** Opening Source data block **

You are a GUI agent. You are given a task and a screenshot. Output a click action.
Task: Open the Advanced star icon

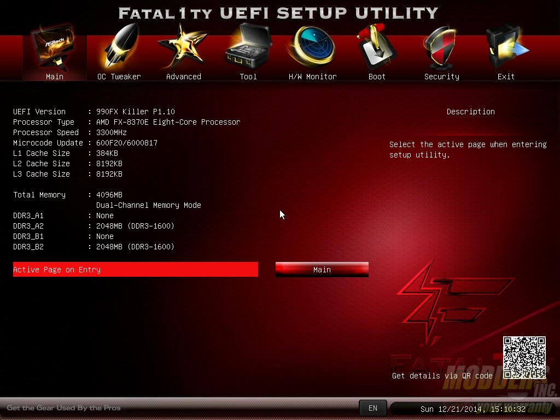coord(183,48)
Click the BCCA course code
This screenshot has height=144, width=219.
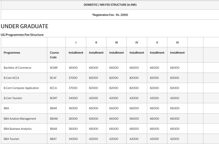pos(54,88)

** Closing Source data block **

• **Work to complete**: Working from the records above, reproduce exactly the lines from the one with "Click the BCCA course code" through the last line, without the pictures.

• **Exercise output**:
Click the BCCA course code
This screenshot has height=144, width=219.
pos(54,88)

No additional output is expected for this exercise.